Action item: Please give back, word for word, only the lines starting at the one containing "You are a GUI" and ending at the one containing "Task: Click pink 니여 avatar beside 네. message" within the material below.

Input data:
Content starts

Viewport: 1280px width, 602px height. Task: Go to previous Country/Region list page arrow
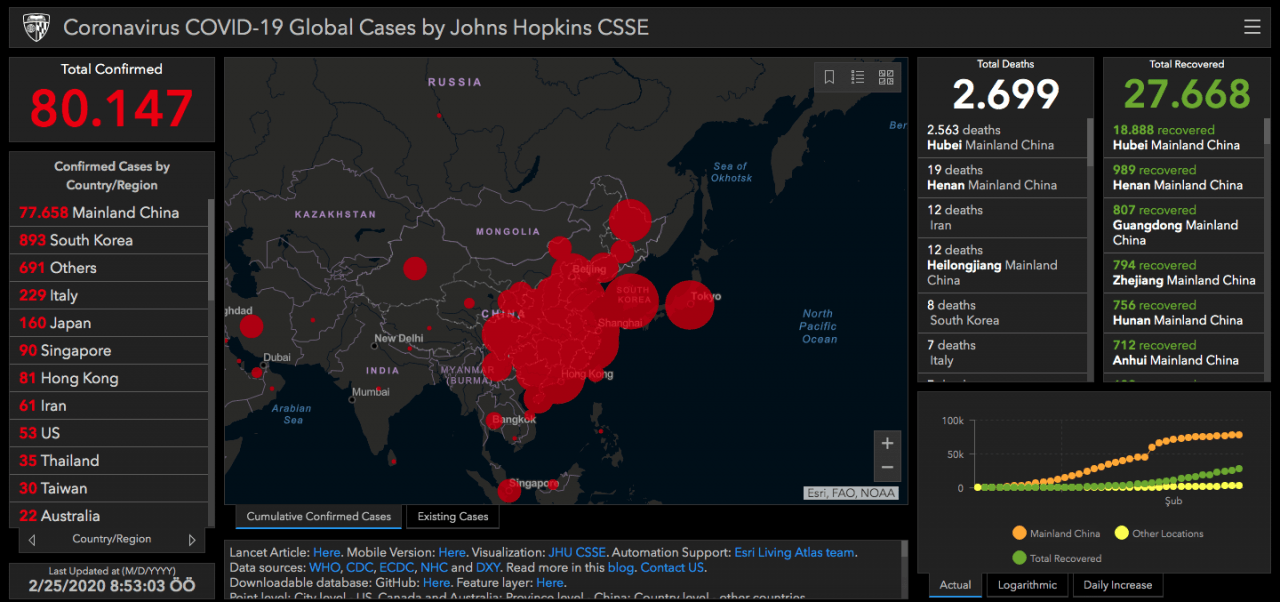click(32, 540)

Content ends
Content starts

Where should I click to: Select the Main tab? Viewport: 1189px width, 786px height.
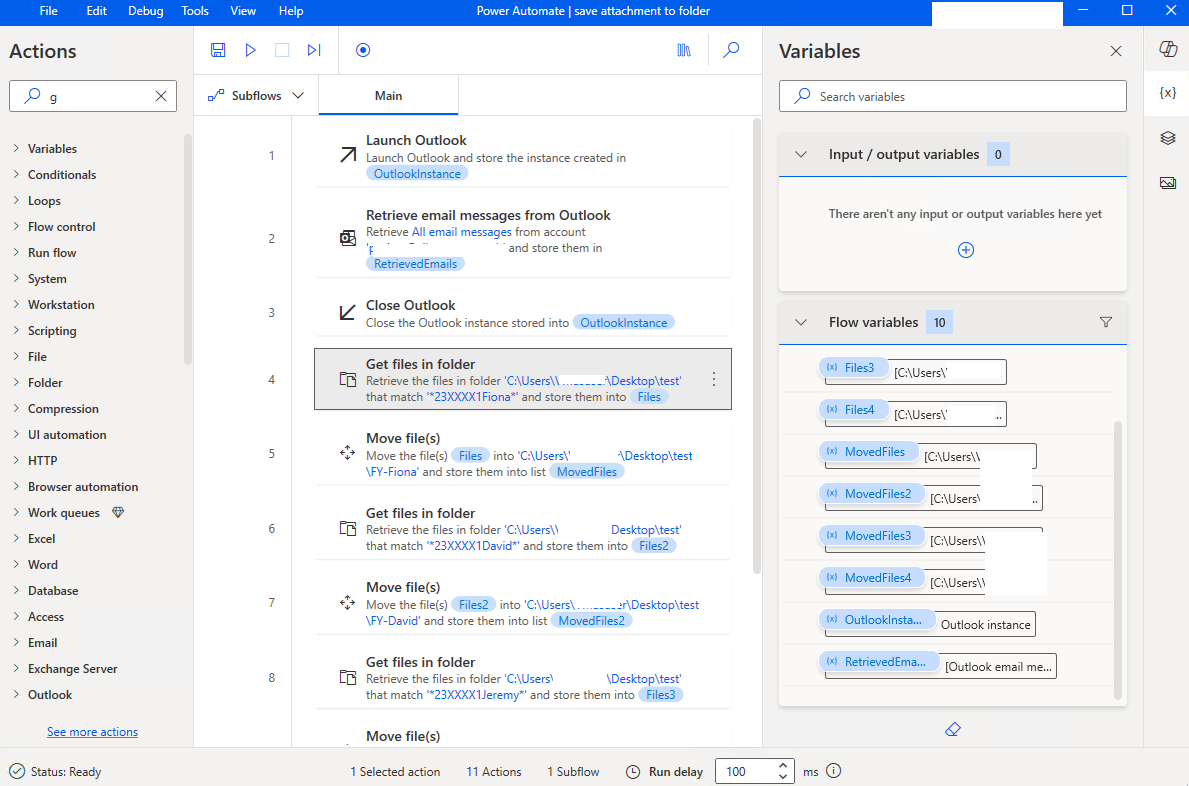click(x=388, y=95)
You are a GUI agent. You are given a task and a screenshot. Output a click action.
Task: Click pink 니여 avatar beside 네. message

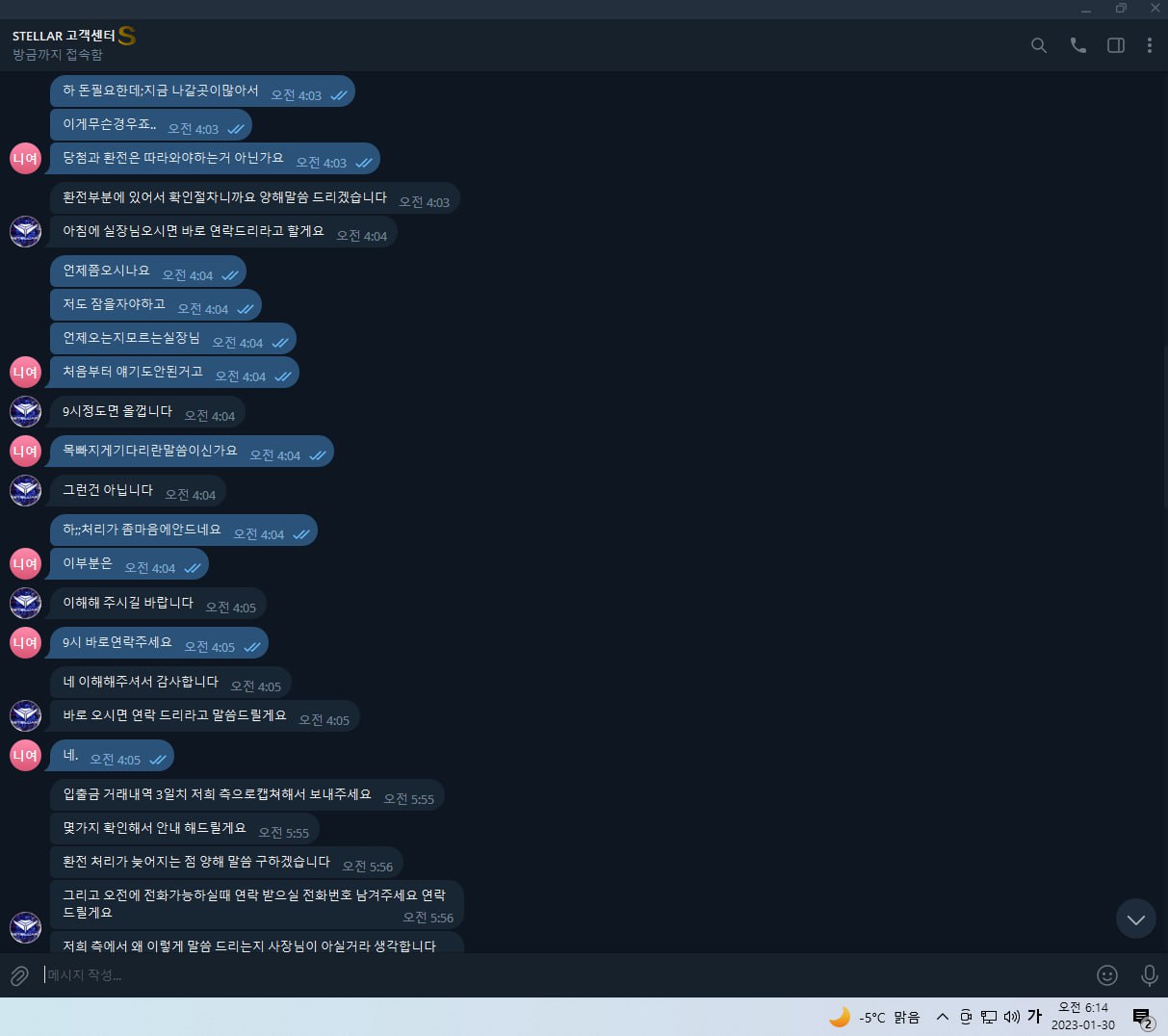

Content ends

Written reply:
You are a GUI agent. You are given a task and a screenshot. Output a click action.
Task: Click pink 니여 avatar beside 네. message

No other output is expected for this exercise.